"No, a thousand times, no!"

"Baptiste, go and bring the commissary of police," said Béroli, addressing the man on his right. "Go at once, and do not return without him."

"A moment," supplicated Andréas, making a sign to the commissionnaire to stop. "Let us see if we cannot arrange this business; what will you take to end the affair?"

"I will have no arrangements; I require nothing, but that you should copy and sign this letter."

Seeing there was nothing for it but to agree to Béroli's proposal, Andréas began to think, how he could manage to decamp with the ring, as soon as he received it from the hands of his mistress.

So, seating himself at the table, on which all the implements for writing had been previously prepared, and under the eye of Béroli, he copied the missive word for word.

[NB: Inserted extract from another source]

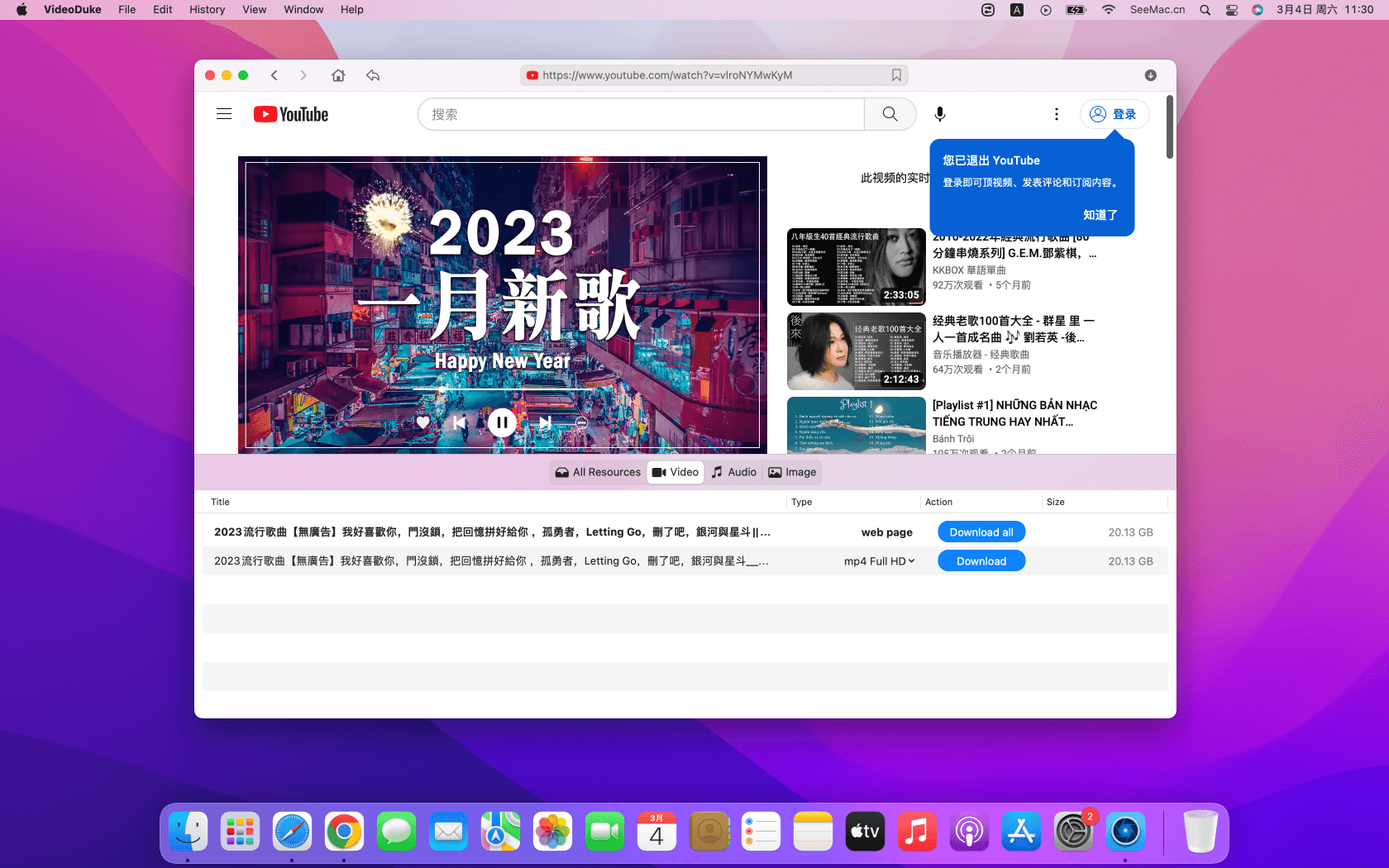Click the home icon in browser toolbar

(x=338, y=75)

Two hours afterwards, Andréas was set at liberty, and Béroli had obtained possession of the celebrated ring.

This is how it was managed:

The chère amie of Andréas, on receiving his note, hastened in a carriage to the house he had indicated, taking the ring with her; but no sooner did the carriage stop at the door of No. 22, Rue Meslay, than a commissary of police, with his badge of office (the scarf), and accompanied by a sergent-de-ville, opened the door of the carriage and got in, directing the coachman to go to the prefecture of police in the Rue de Jerusalem.

On their way thither, the commissary explained to the fair messenger, that, having been ordered by the police to keep a watch on No. 22, Rue Meslay, he stopped a man coming out of that house, who was the bearer of a letter, and that after reading the contents of it, he had substituted one of the police for the original messenger.